O presidente da Primeira Turma do Supremo Tribunal Federal (STF), ministro Flávio Dino, marcou para o próximo dia 16 de junho o julgamento da ação penal contra o deputado federal cassado Eduardo Bolsonaro. O parlamentar é acusado de coação no curso do processo relacionado à tentativa de golpe de Estado investigada pela Justiça brasileira.
A definição da data ocorreu após o ministro Alexandre de Moraes, relator do caso, liberar o processo para julgamento. Com isso, caberá aos ministros da Primeira Turma analisar a denúncia apresentada pela Procuradoria-Geral da República e decidir sobre a responsabilização criminal do ex-deputado.

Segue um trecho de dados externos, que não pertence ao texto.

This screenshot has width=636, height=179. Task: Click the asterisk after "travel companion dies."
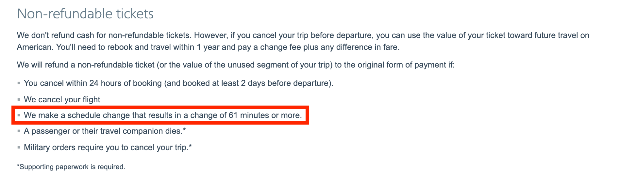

Segundo a acusação da PGR, Eduardo Bolsonaro teria praticado atos com o objetivo de constranger e influenciar o andamento da ação penal que investigou a tentativa de ruptura institucional e que resultou na condenação do ex-presidente Jair Bolsonaro a 27 anos e dois meses de prisão.
De acordo com a denúncia, as supostas condutas atribuídas ao parlamentar teriam buscado interferir na atuação de autoridades responsáveis pela condução do processo, configurando o crime de coação no curso do processo. A acusação sustenta que houve tentativa de embaraçar o regular funcionamento da Justiça durante a tramitação da ação.
O julgamento ocorrerá no plenário virtual da Primeira Turma do STF, colegiado composto pelos ministros Flávio Dino, Alexandre de Moraes, Cristiano Zanin, Cármen Lúcia e Luiz Fux. Os magistrados analisarão os argumentos apresentados pela acusação e pela defesa antes de proferirem seus votos.
Um dos aspectos que chama atenção no caso é a ausência de advogado constituído por Eduardo Bolsonaro até o momento. Diante da falta de indicação de defesa particular, a representação do parlamentar perante o Supremo ficará a cargo da Defensoria Pública da União, conforme previsto na legislação brasileira para garantir o direito à ampla defesa e ao contraditório.
A sessão do dia 16 de junho é aguardada com expectativa por ocorrer em um dos desdobramentos das investigações relacionadas aos atos que culminaram nas acusações de tentativa de golpe de Estado. O julgamento poderá definir o futuro processual do filho do ex-presidente e representar mais um capítulo das ações conduzidas pelo Supremo sobre os episódios investigados após as eleições presidenciais.
Caso haja condenação, os ministros também deverão discutir a dosimetria da pena e eventuais consequências jurídicas decorrentes da decisão. Já em caso de absolvição, a ação penal será encerrada em relação ao acusado.